So let’s first focus on the Simple category of Diffuse, Specular, and Emission and really break those down and understand them fully. This will make the future subdivisions easier, familiarise us with terms and concepts, and help us have a grounded foundation of knowledge for what we are adjusting when using these passes.


The full presentation from the video can be downloaded here in pdf format, for those who want to keep or study it offline:

Adjectives of Specular, Diffuse, and Emission

Specular

  • Reflection
  • Mirror
  • Shiny
  • Glossy
  • Wet
  • Metallic
  • Highlights
  • Pings
  • Crisp
  • Sharp
  • Polished

Diffuse

  • Soft
  • Flat
  • Ambient
  • Natural
  • Rough
  • Earthy
  • Organic
  • Matte
  • Weathered
  • Dull

Emission

  • Bright
  • Radiant
  • Luminescent
  • Glowing
  • Self-Illuminating
  • Incandescent
  • Electric
  • Beaming
  • Shining
  • Luminous
  • Illuminated

Emission

  • Emission is any object, material, or texture that is actively emitting light into the scene
  • This includes any Lights, Super-heated metals, or Elemental FX like fire/ sparks / lightning / magic etc
  • Neon Lights, Screens, Monitors are all examples of real life Emission objects

Diffuse vs Specular

Specular – Surface Level Reflections

Diffuse – Light passes through surface and interacts with the material at a molecular level, Scattering and Absorption allow certain colors to re-exit and scatter into scene

Let’s talk about Specular first andSurface level Reflections


Specular

Law of Reflection

  • The angles of incidence is equal to the angle of reflection

Smooth Surface – Specular Reflections

  • Light Beam = a bundle of parallel light rays
  • Light Beam remains parallel on incidence and parallel on reflection

Planar Mirror and Virtual Image

  • An Image created by planar specular reflection that does not actually exist as a physical object is referred to as a Virtual Image.
  • The Virtual Image appears to be located “behind” the mirror
  • Virtual Image distance =  Object to Mirror + Mirror to Observer.
  • Speculum is the Latin word for “mirror”, which is where “Specular” derives from

The people are witnessing a virtual image of themselves looking back, that is double the distance from them to the mirror. The light travels from them -> to the mirror, and then from the mirror -> back to their eye

Notice the reflected virtual image of the chess piece is in focus, even though the real piece (in the foreground) is out of focus. The camera lens is respecting the mirror’s virtual image distance, even though the mirror itself is out of focus.
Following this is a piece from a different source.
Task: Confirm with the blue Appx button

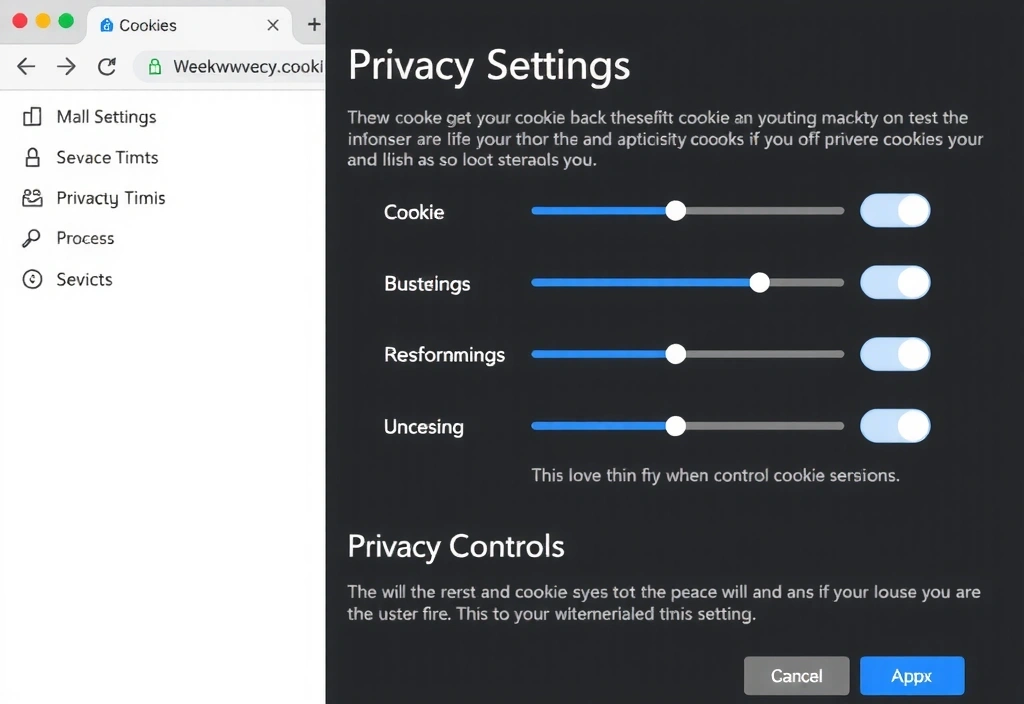Action: coord(911,676)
Here you can see a ground plane mirror appearing to invert the tree in it’s virtual image


Rough Surface – Diffused Reflection

  • The uneven surface causes the Incidence Rays to hit at different angles
  • The outgoing reflection rays scatter in different directions

Here you see some examples of different CG materials along the Roughness / Glossiness spectrum


Wet Surface Reflections

When a surface is wet, the water fills the gaps and flattens the surface and causes more a specular reflection


Microscopic Surface Details

In these slides and examples we are discussing surfaces at a microscopic level. You might think a piece of paper looks smooth, but under a microscope it has quite a bit of roughness to it, which is what makes it so evenly lit and diffuse.


Metallic vs Dielectric Surfaces

The diffuse and specular terms describe two distinct effects going on.  The Light interacts with materials differently depending on if the material is a metal, or a non-metal (Dielectric)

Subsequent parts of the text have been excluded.